Characterization of tumor-associated Foxp3+ regulatory T cells and de-novo induction by the tumor microenvironment
Regulatory T cells expressing the fork-head box transcription factor 3 (Foxp3) play a central role in the dominant control of immunological tolerance. Compelling evidence obtained from both animal and clinical studies have now linked the expansion and accumulation of Foxp3+ regulatory T cells associated with tumor lesions to the failure of immune-mediated tumor rejection.

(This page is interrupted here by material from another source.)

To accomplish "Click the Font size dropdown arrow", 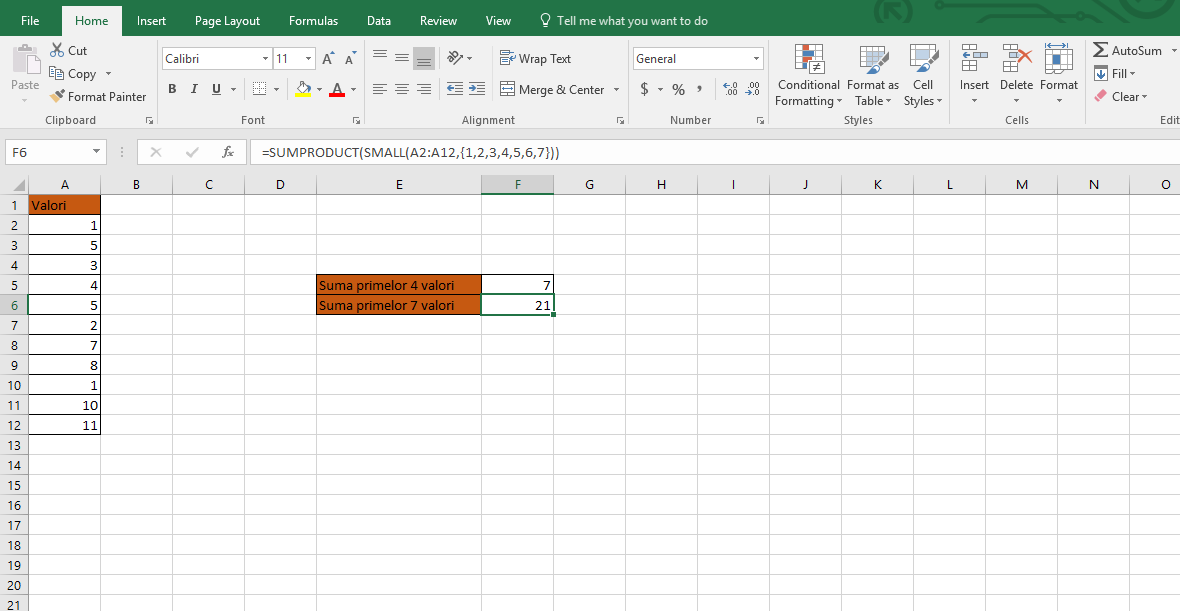I will [x=306, y=58].
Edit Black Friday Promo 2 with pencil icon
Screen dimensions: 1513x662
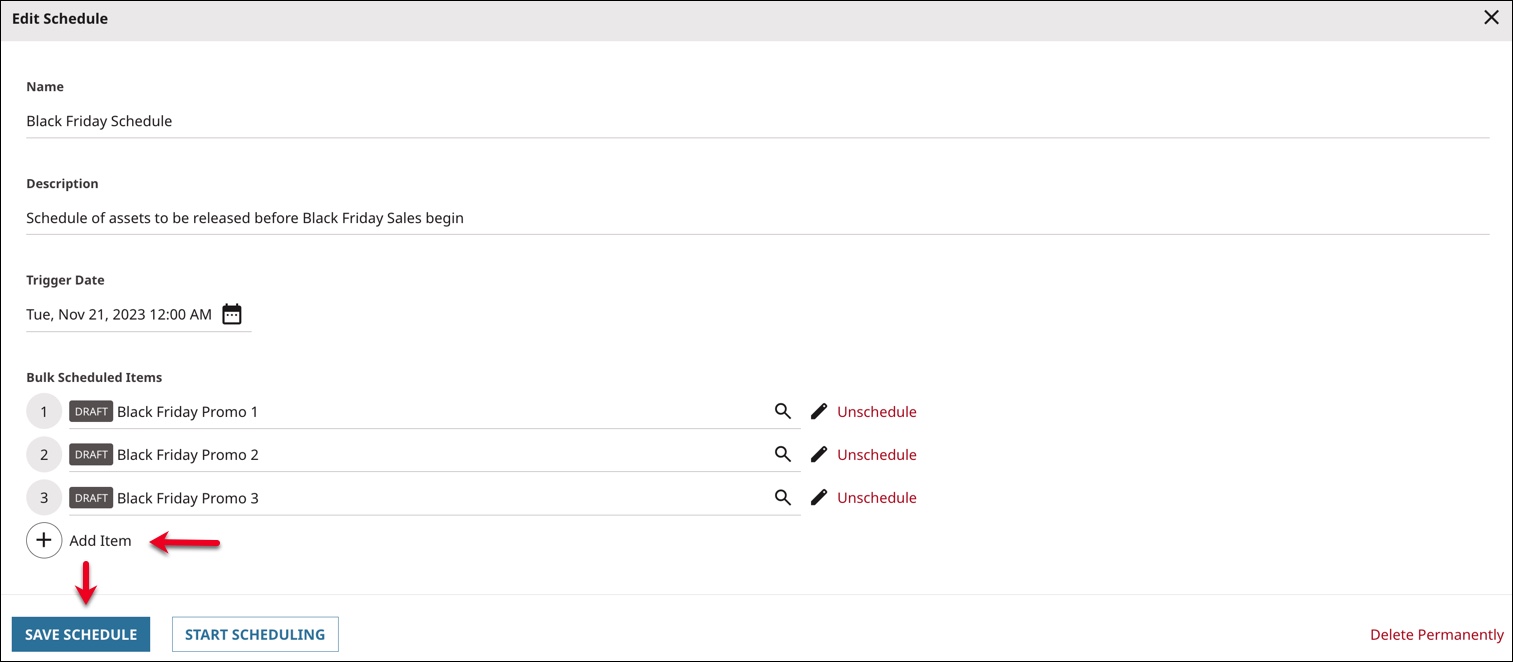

However, further progress of the field is hampered by the gap of knowledge regarding their phenotypic, functional, and the developmental origins in which these tumor-associated Foxp3+ regulatory T cells are derived. Here, we have characterized the general properties of tumor-associated Foxp3+ regulatory T cells and addressed the issue of tumor microenvironment mediated de-novo induction by utilizing a well known murine tumor model MCA-205 in combination with our BAC Foxp3-GFP reporter mice and OT-II TCR transgenic mice on the RAG deficient background (RAG OT-II). De-novo induction defines a distinct mechanism of converting non-regulatory precursor cells to Foxp3+ regulatory T cells in the periphery as opposed to the expansion of pre-existing regulatory T cells formed naturally during thymic T cell development. This mechanism is of particularly importance to how tumors induce tumor-antigen-specific suppressor cells to subvert anti-tumor immune responses. Our study has found that tumor-associated Foxp3+ regulatory T cells are highly activated, undergo vigorous proliferation, are more potent by in-vitro suppression assays, and express higher levels of membrane-bound TGF-β1 than non-tumor regulatory T cells. With Foxp3-GFP reporter mice or RAG OT-II TCR transgenic mice, we show that tumor tissue can induce detectable de-novo generation of Foxp3+ regulatory T cells of both polyclonal or antigen specific naïve T cells. This process was not only limited for subcutaneous tumors but for lung tumors as well. Furthermore, this process required the inducing antigen to be co-localized within the tumor tissue. Examination of tumor tissue revealed an abundance of myeloid CD11b+ antigen-presenting cells that were capable of inducing Foxp3+ regulatory T cells. Taken together, these findings elucidate the general attributes and origins of tumor-associated Foxp3+ regulatory T cells in the tumor microenvironment and in their role in the negative regulation of tumor immunity.
Duramad, Omar, "Characterization of tumor-associated Foxp3+ regulatory T cells and de-novo induction by the tumor microenvironment" (2007). Texas Medical Center Dissertations (via ProQuest). AAI3287362.